Die Elternzeit: Kinderpause für Angestellte
Der Gesetzgeber hat die Elternzeit eingeführt, damit sich Angestellte eine Auszeit für den Nachwuchs nehmen oder für eine Weile zumindest beruflich kürzertreten können, ohne ihren Job zu riskieren. Unter den Elternzeitlern ist ein Netz mit doppeltem Boden gespannt: Sie sind nahezu unkündbar und sie haben ein Recht darauf, nach der Babypause in das Unternehmen zu einem zumindest vergleichbaren Arbeitsplatz zurückzukehren.
Elternzeit ist nicht nur für Eltern da: wem sie zusteht
Nicht nur die leiblichen Eltern haben Anspruch auf die Elternzeit.

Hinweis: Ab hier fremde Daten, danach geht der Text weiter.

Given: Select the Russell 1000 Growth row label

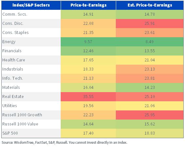Looking at the screenshot, I should pyautogui.click(x=22, y=115).

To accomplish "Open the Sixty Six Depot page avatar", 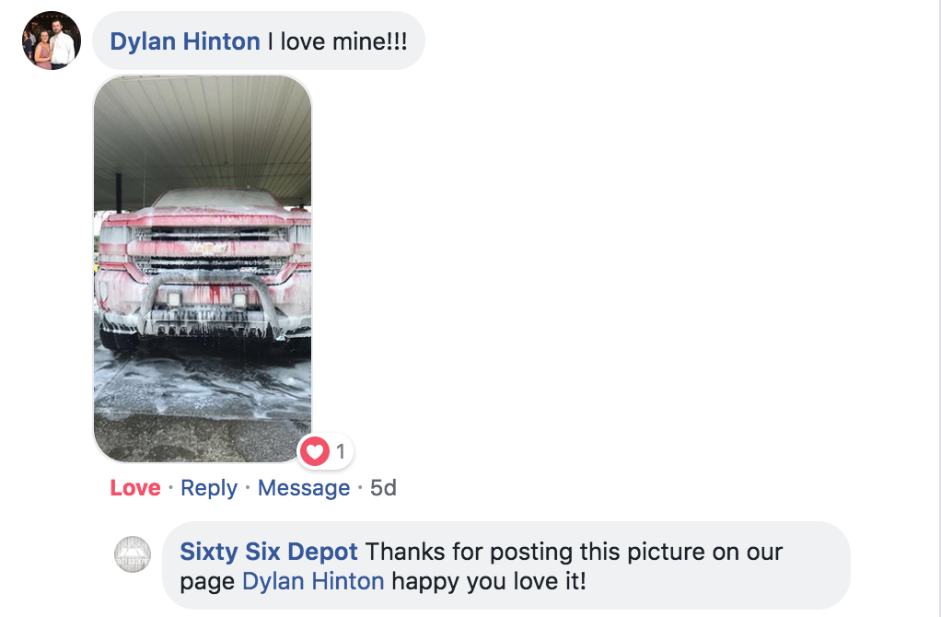I will 133,554.
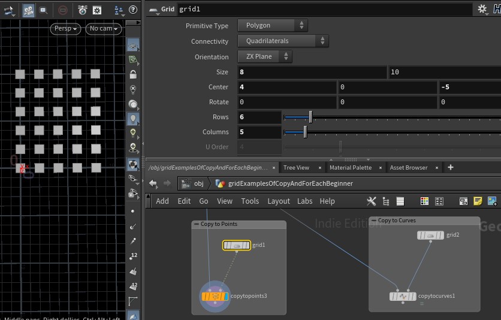Toggle the construction plane display button

click(133, 46)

Auch Adoptiveltern, Großeltern, nahe Verwandte, Pflege- und Stiefväter/-mütter können sie bei ihrem Arbeitgeber beantragen, wenn sie die folgenden Voraussetzungen erfüllen.
Sie leben mit dem Kind in einem gemeinsamen Haushalt.
Sie erziehen und betreuen das Kind überwiegend selbst.
Sie arbeiten während der Elternzeit durchschnittlich nicht mehr als 30 Stunden pro Woche.
Elternzeit kann jeder beanspruchen, der sich in einem Arbeitsverhältnis befindet, egal ob er in Vollzeit, Teilzeit, befristet oder geringfügig beschäftigt ist. Auch Auszubildenden und Umschülern steht dieses Recht zu.
Keine Rolle spielt, wo Sie während der Elternzeit gemeldet sind oder sich aufhalten. Sie können die Babypause also auch im Ausland verbringen, ohne den Anspruch zu riskieren.
Wie lange?
Elternzeit gibt es für Sie und Ihren Partner pro Kind insgesamt für einen Zeitraum von drei Jahren. Werden Mehrlinge geboren, gilt für jedes Kind eine dreijährige Elternzeit. Wechseln Sie während der Elternzeit den Job, können Sie die Elternzeit zum neuen Arbeitgeber „mitnehmen“.
Für Mütter gibt es zusätzlich noch Mutterschutz, der sich auf die Länge der Elternzeit auswirkt. Er gilt sechs Wochen vor und acht bzw. sogar 12 Wochen nach der Geburt (Näheres dazu im Kapitel „Das Mutterschaftsgeld“). In dieser Zeit müssen sie nicht arbeiten. Die Mutterschutzwochen nach der Geburt werden auf die Gesamtdauer der Elternzeit angerechnet. Das heißt: Die Elternzeit reduziert sich damit um acht bzw. um 12 Wochen. Umgehen lässt sich diese Anrechnung, wenn der Vater zunächst in Elternzeit geht.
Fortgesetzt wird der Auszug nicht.